I’m retired and so are you.
It’s time you and your “silent partner” find some other sheep to fleece.
HH
Lacey swung onto the road and broke every speed limit sign she passed. In ten minutes flat, she was inside Mapleshade and knocking on Sook’s door.
“Lacey,” Sook said as he invited her into his walk-in-closet-sized room. “What a pleasant surprise.”
Lacey smacked the note into Sook’s chest.
“Old man, you’ve got some explaining to do.”
Sook took a few steps back under the pressure of Lacey’s light shove. He unfolded the note, but couldn’t read a thing without his glasses.
“Who are you?”
Lacey asked.
Sook appeared confused and feeble, hardly the crafty extortionist she’d discovered him to be.
“I need my glasses,” he replied.
Lacey scoured the room and found them atop the dresser.
“Read,” she intoned as she passed him his spectacles.
Sook read the note, took a deep breath, and sat down on his bed, a sudden exhaustion setting in.
“Where did this come from?” Sook asked.
“I found it in your old mailbox. The Mallard Corp. headquarters. You remember that, don’t you?”
“But I closed that box. I haven’t written to Holland in weeks. I didn’t even know how to track him down.”
“I wrote to him,” Lacey replied. “I wanted to find out what happened to the old doc and maybe flush out his blackmailer. Did
not
expect my plan to work so smoothly. You know what else I didn’t expect?”
“I can explain.”
“Really?”
“I needed money. My Social Security check goes straight to Mapleshade. I never had more than a few dollars to spend.

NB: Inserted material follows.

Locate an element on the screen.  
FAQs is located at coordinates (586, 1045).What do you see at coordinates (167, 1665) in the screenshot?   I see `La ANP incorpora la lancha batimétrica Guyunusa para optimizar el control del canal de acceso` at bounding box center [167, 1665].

I have grandchildren and sometimes I like to send them a little something on their birthday.”
“Sook, you’re a geriatric marijuana dealer. Don’t you make enough pocket money with your first part-time job?”
“Who’s to say what enough is?” Sook replied.
“You’re a blackmailer, Sook.”
“You know what blackmail is, Lacey? It’s a business deal, plain and simple. I promised not to do something that I could legally do, in exchange for money. That, my dear, is a verbal contract, recognized by the law.”